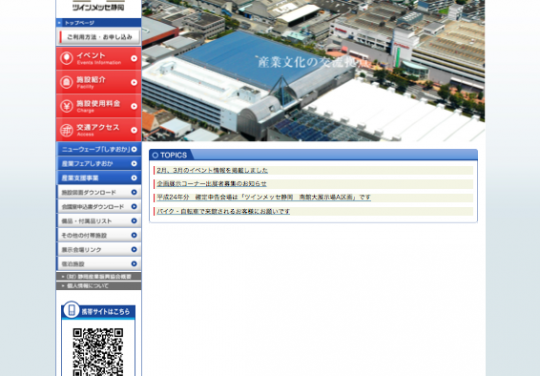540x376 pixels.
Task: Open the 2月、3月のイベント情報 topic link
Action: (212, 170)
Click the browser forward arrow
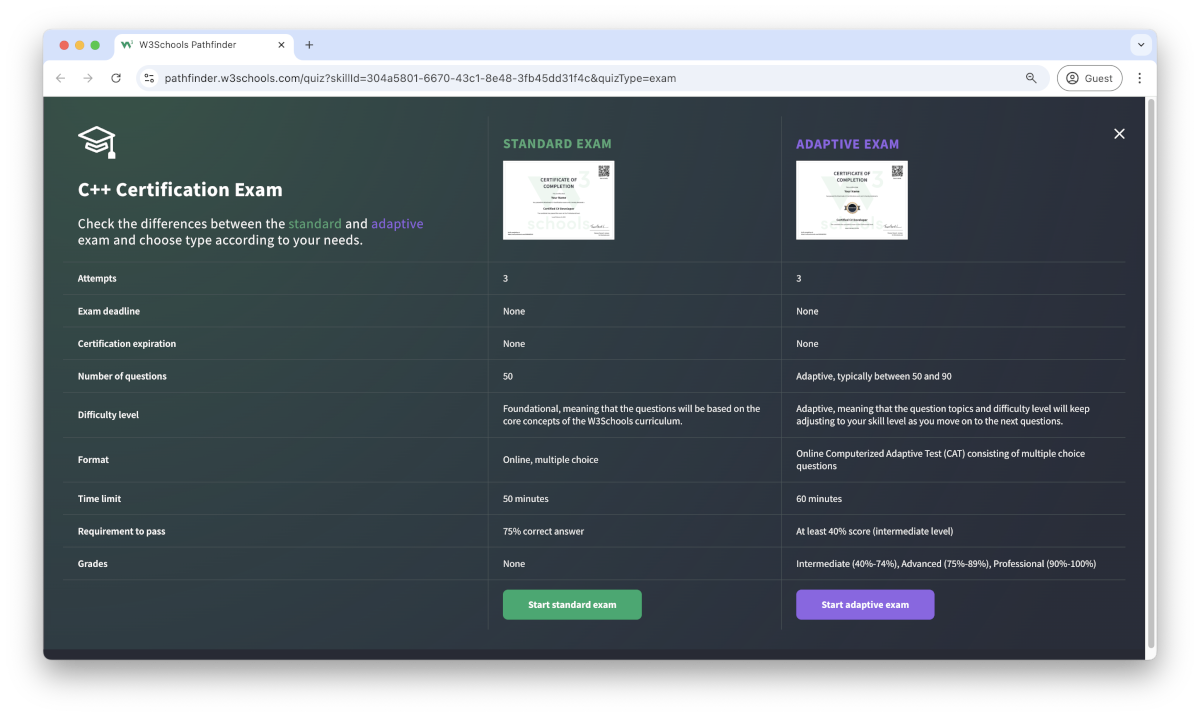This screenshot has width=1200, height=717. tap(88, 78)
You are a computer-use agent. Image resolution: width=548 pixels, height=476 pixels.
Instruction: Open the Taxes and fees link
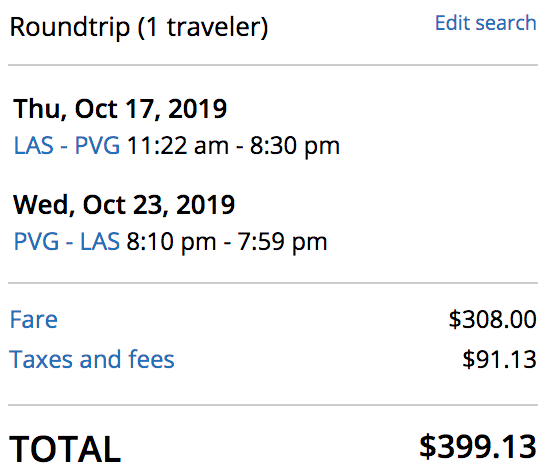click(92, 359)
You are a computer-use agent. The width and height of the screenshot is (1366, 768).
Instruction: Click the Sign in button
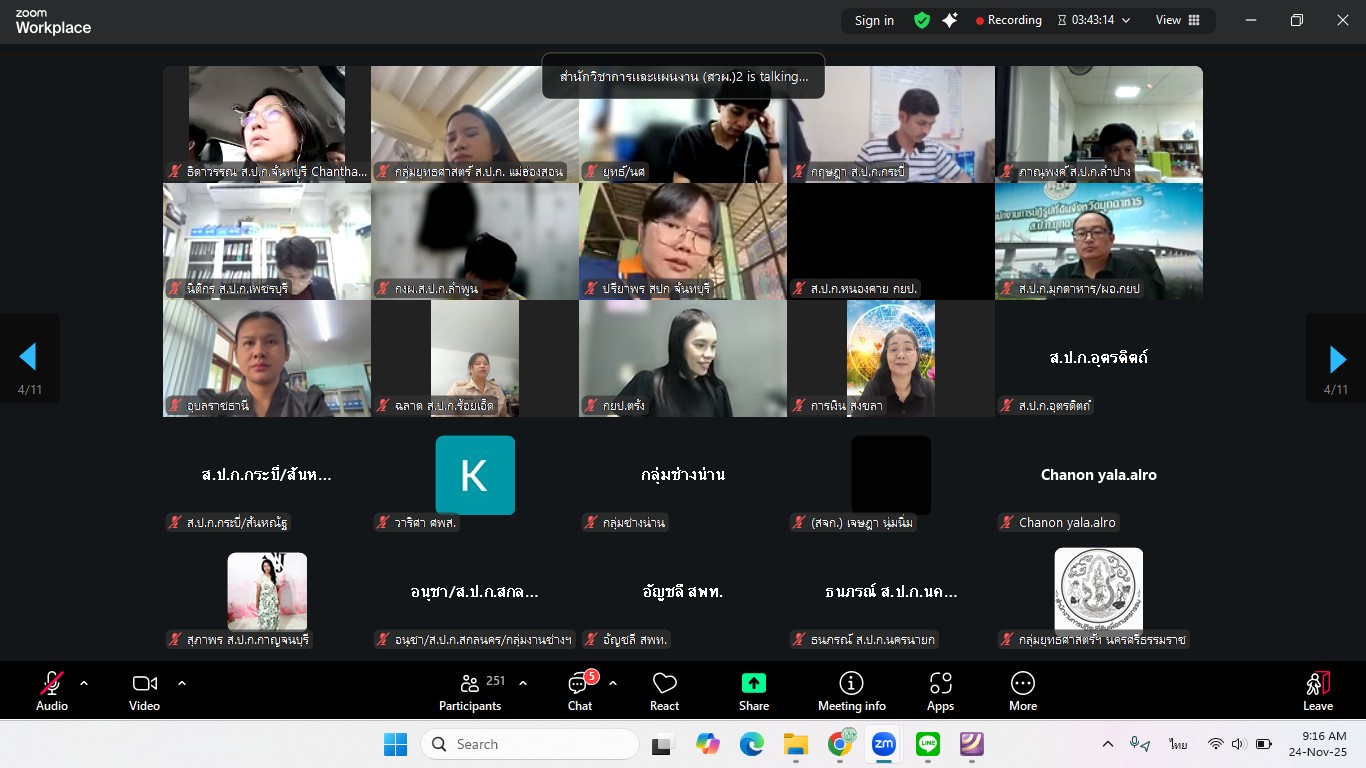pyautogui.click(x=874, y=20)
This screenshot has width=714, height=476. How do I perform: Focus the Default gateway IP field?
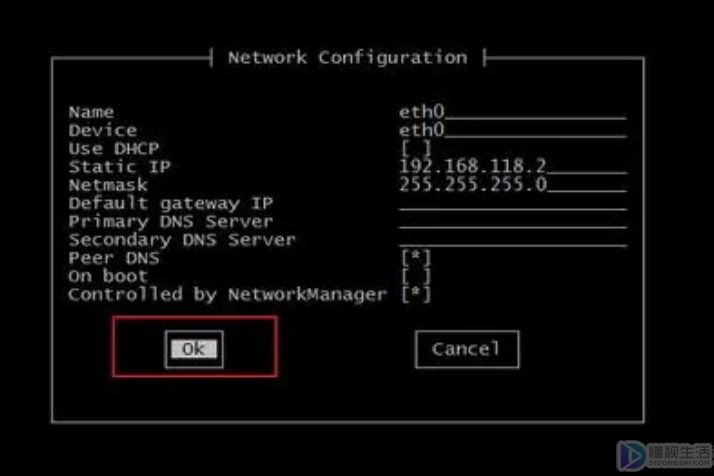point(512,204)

########################################

### HOW TO COMPLETE THIS TASK
Where a line in the entries holds the word "agent", copy that line.

### THE COMPLETED TASK
You are a computer-use agent. Image resolution: width=548 pixels, height=476 pixels.
You are a computer-use agent. The width and height of the screenshot is (1366, 768).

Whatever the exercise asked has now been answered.